Wednesday 10 May 2017

..love part 2?

the fear of love.

love in itself is scary,
you have to build this trust with another human being, 
you have to learn their likes and dislikes,
they have to learn yours,
you have to commit to another human being and trust that they won't drop you when shit hits the fan.

I once had a bestfriend that I wrote about alot in this blog and he'd even write posts when I couldn't form a proper sentence let alone a whole post but he left, I've wrote countless amount of posts about him leaving etc as well.
However, before I started dating him, I had this idea of what love is and it's all sunshine and rainbows and unicorns but it's quite the opposite.

The problem is,
Love isn't 100% all of the time.
Some of the time I'd go to sleep after an argument and cry because I knew like I literally had this gut feeling that he'd leave and choose something better. I knew it wouldn't last forever but I thought he was my forever.

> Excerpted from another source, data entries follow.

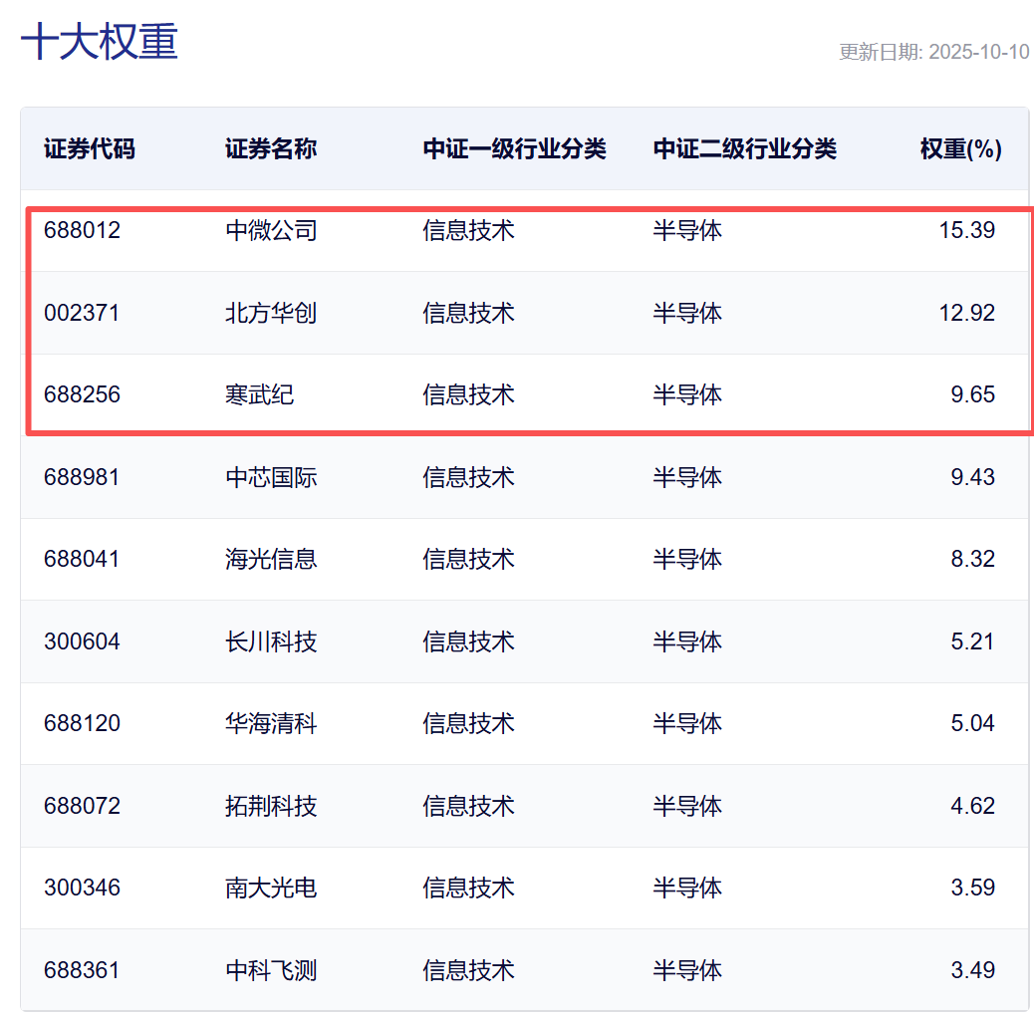1034x1019 pixels.
Task: Click stock code 688041
Action: [82, 559]
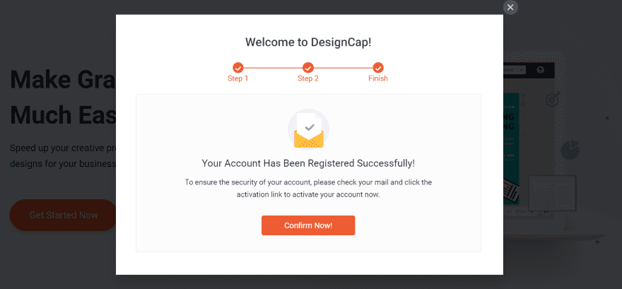
Task: Click the envelope with checkmark icon
Action: [309, 129]
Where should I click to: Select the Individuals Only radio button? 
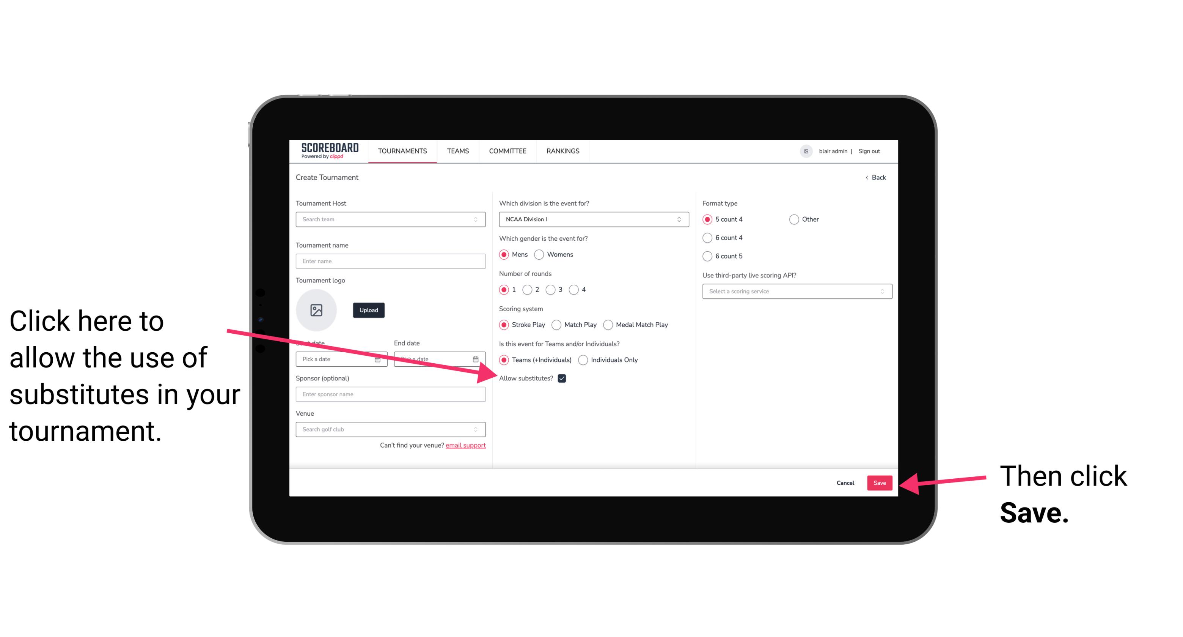(x=584, y=360)
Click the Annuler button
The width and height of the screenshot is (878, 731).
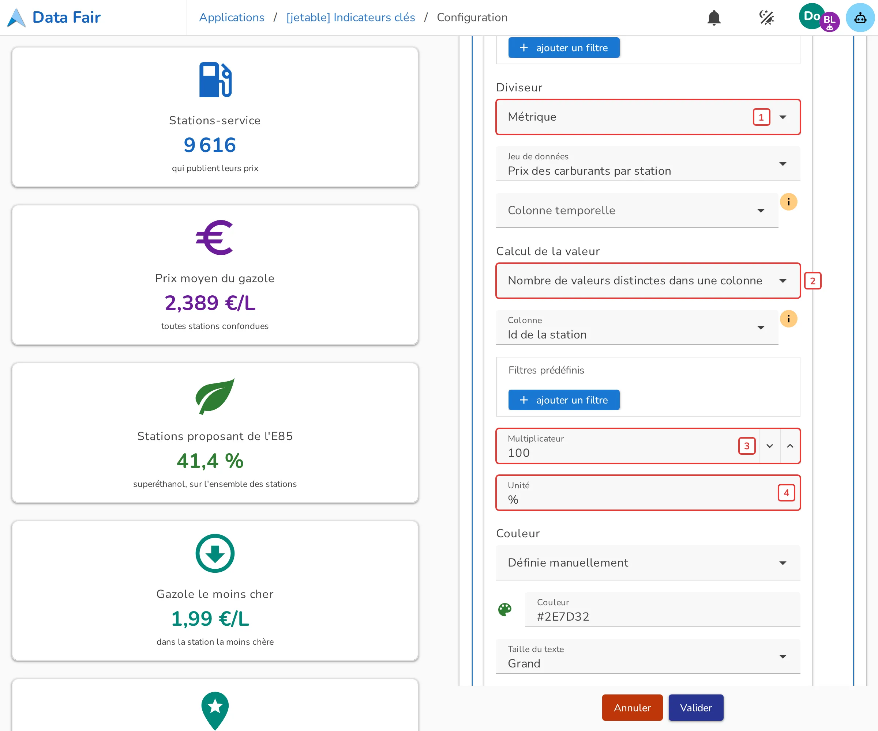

Love scares me, lets get real for a second..
I've got this fear about relationships, like I know who I want to be with but things aren't always black and white yano? There's always the grey areas surrounding these things..
I used to be the most paranoid, insecure person ever.

I have this bestfriend that taught me how to get over someone that didn't love me back, and to be quite honest he was absolutely brutal with me, he told me the things I needed to hear but didn't want too. Of course I didn't always listen and ended up more hurt than I thought I coulda been but some guy hurting me again made me and my bestfriend the closest so I thank you Mr Fucking Heartbreaker.

Love.
Love isn't crying yourself to sleep overthinking about what you did wrong,
Love isn't second guessing yourself,
Love isn't accepting hurt in fear that they'll leave,
Love isn't being on your guard 24/7.

Right now, I have come across alot of people's perceptions of love and I feel so many different types of love.. I feel love so strongly and passionately like I never do anything half assed especially when it comes to this.
I'm literally obsessed with my bestfriend, I'd even go as far as saying I'm his biggest fan the wally.
I wanna be with someone that I can just sing and jam out with, I wanna be with someone that's a complete bloody dork but the best type of dork. Someone that just gets me and I wanna feel like he's the person I've been missing out on my entire life like I just want shit to feel right.